Since $H$ is nonsingular, the equation
$$VH = \left[V_1\; 0_{a\times q}\right]$$
means that the last $q$ columns of $H$ form a basis of the null space of $V$. Splitting $H = \left[H_1\; H_2\right]$, we then have
$$W_1 = W\cdot H_1\quad \text{ and } \quad W_2 = W\cdot H_2.$$
If we consider the map $T_W\colon x \mapsto W\cdot x$, we see that the columns of $W_2$ span the space $T_W(\ker T_V)$, and since $W_2$ has full column rank, they form a basis of that space (i.e. $\ker T_V \cap \ker T_W = \{0\}$).
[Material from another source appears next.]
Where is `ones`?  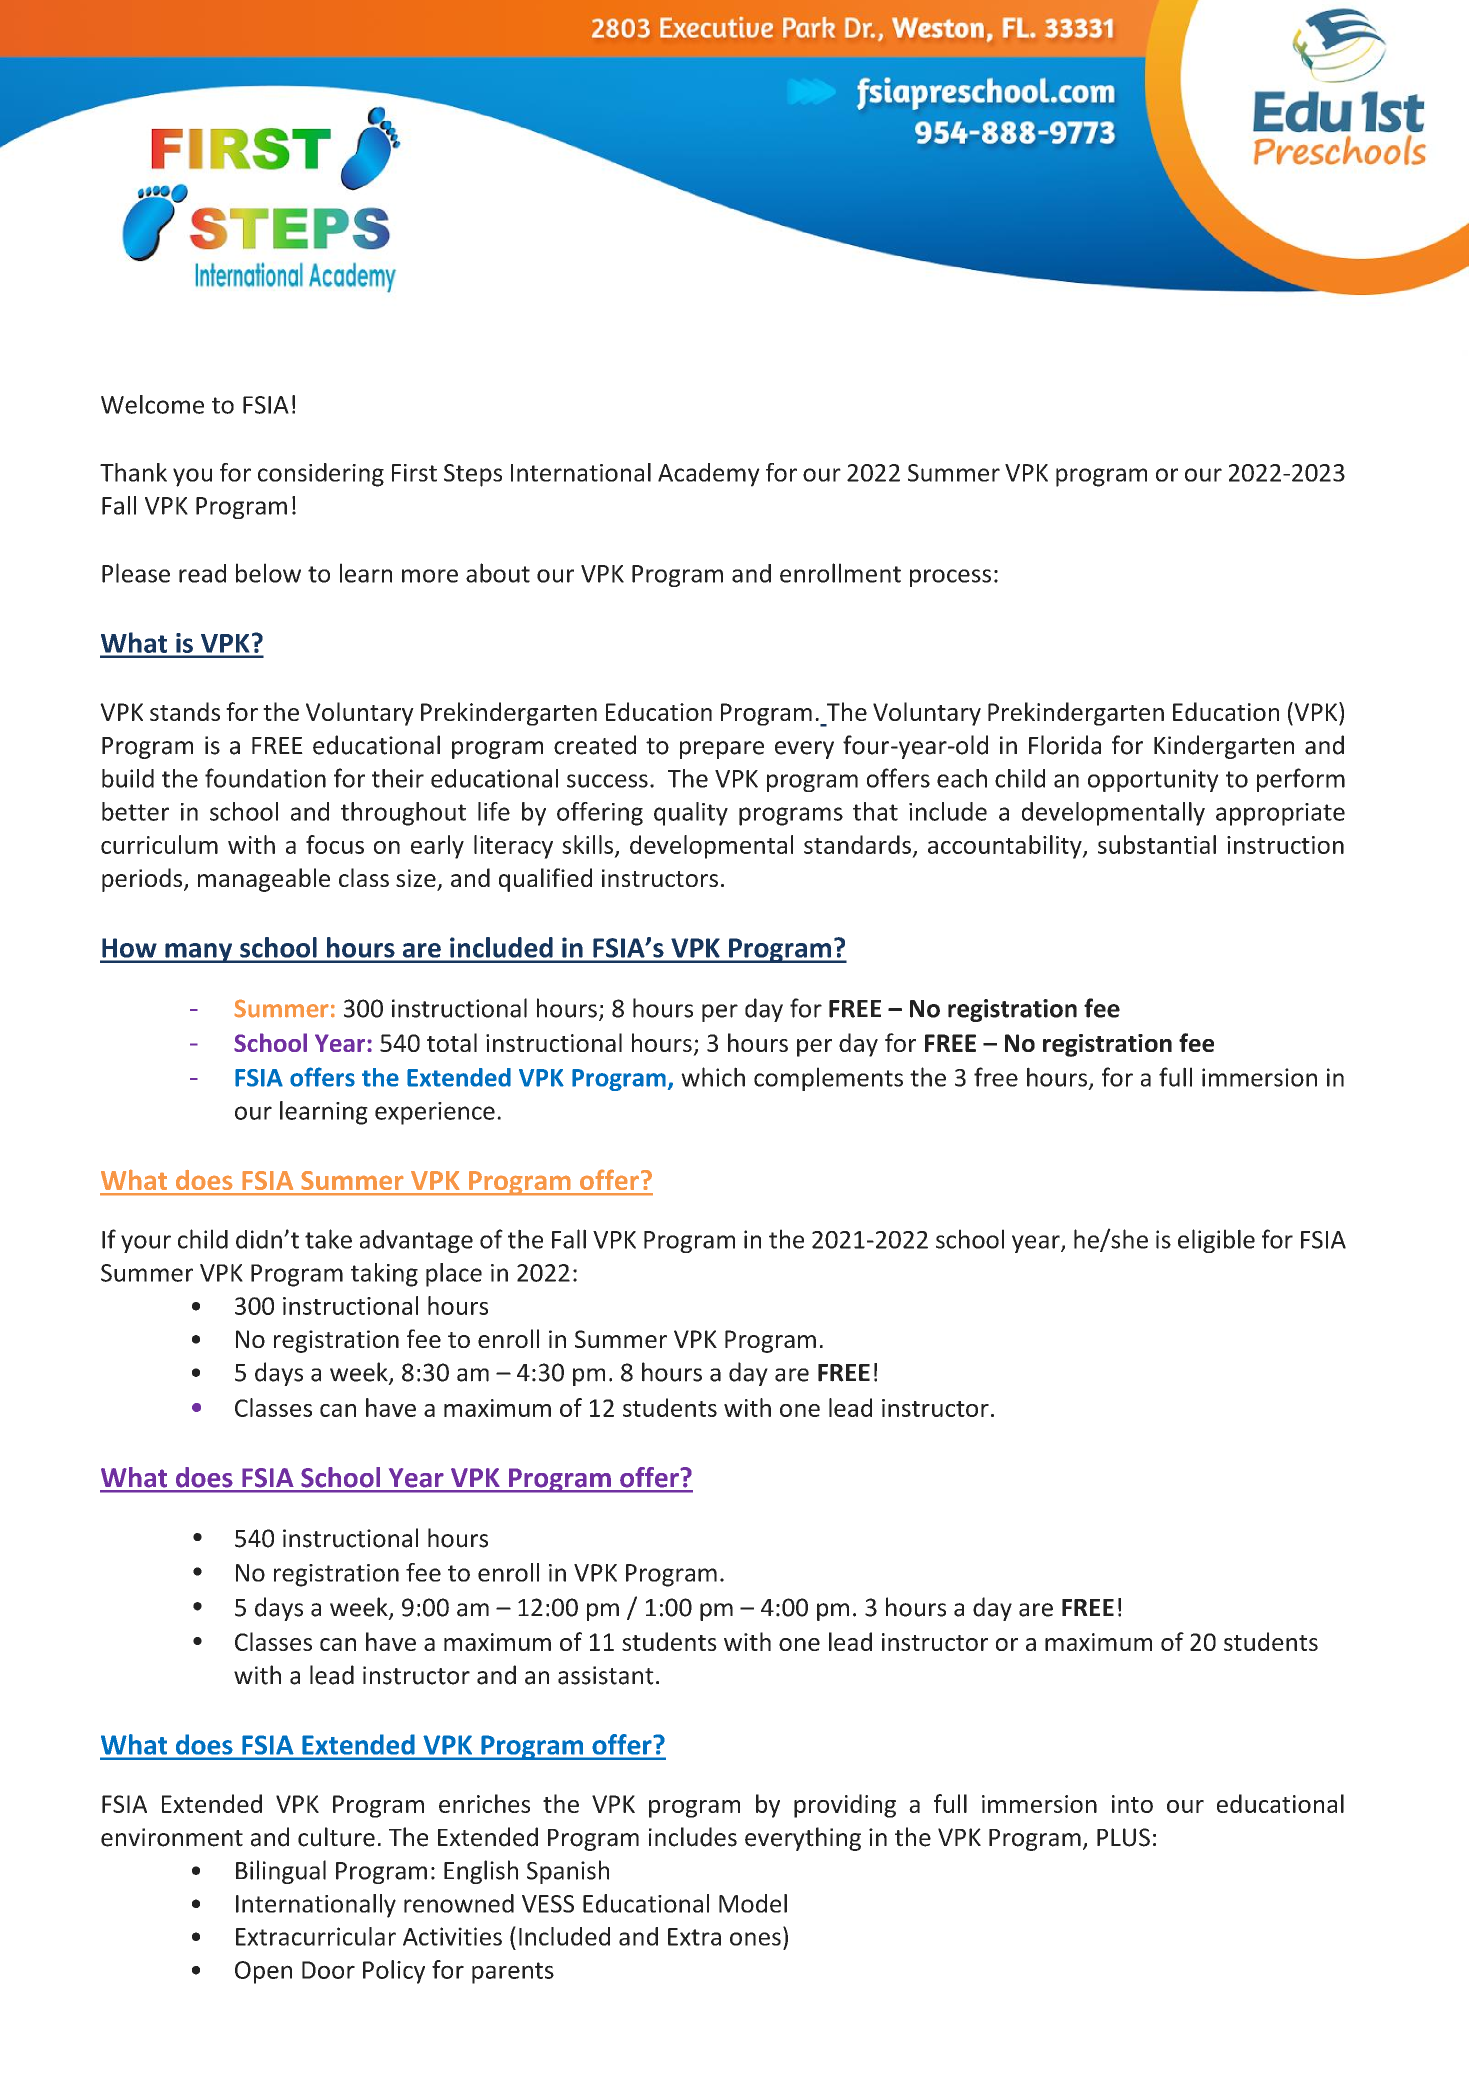
ones is located at coordinates (755, 1939).
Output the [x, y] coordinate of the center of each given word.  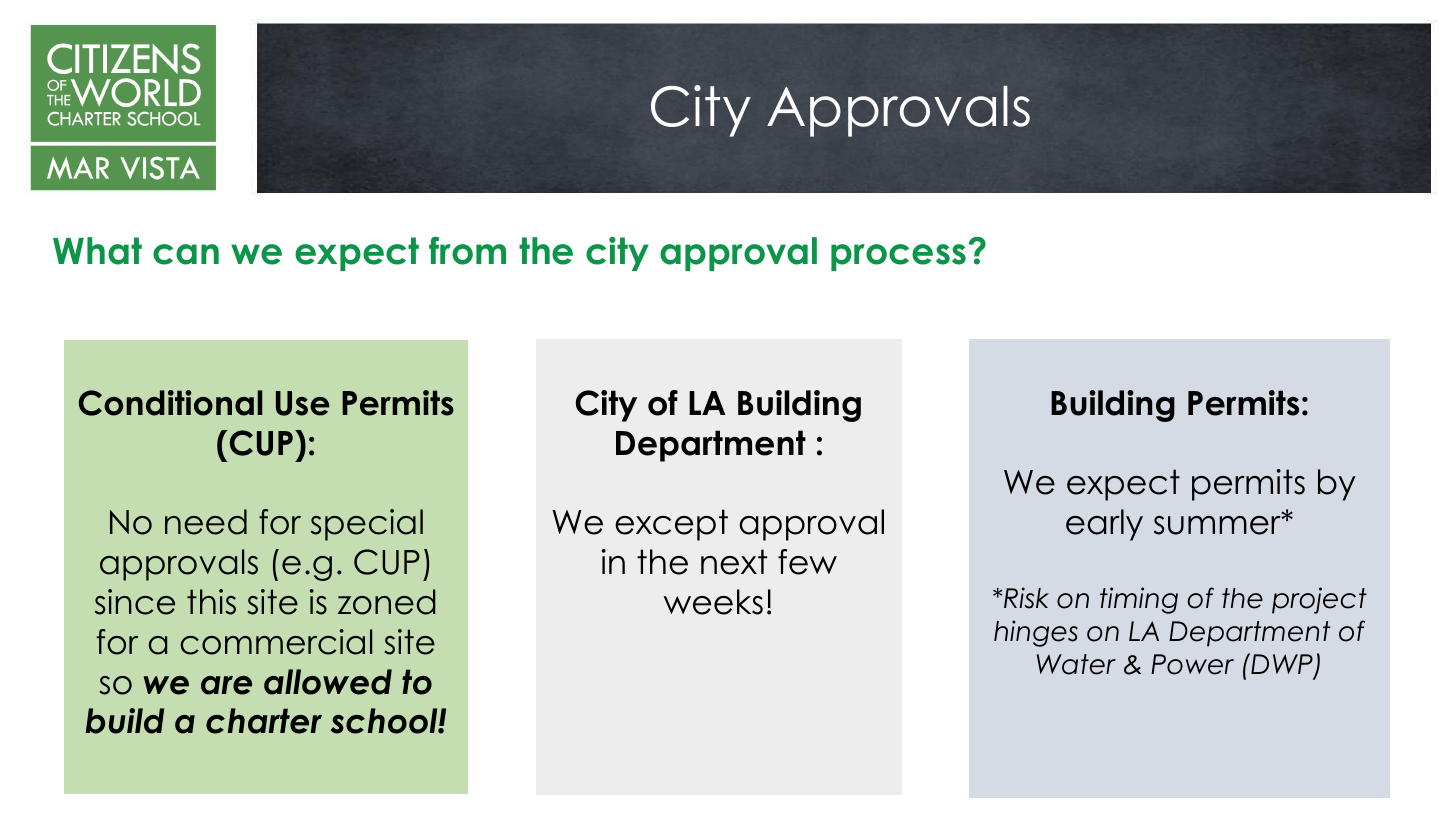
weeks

In general, the null space of $V$ is not invariant under $T_W$, so the answer to the first question
is "maybe, but probably not". They can be a basis of any subspace with the same dimension as the null space of $V$.
The answer to the third question
is then accordingly "nothing". The columns of $W_2$ can be any $q$-tuple of linearly independent vectors in $\mathbb{R}^b$. The matrix with significance is $H$, in particular the part $H_2$, whose columns are a basis of the null space of $V$.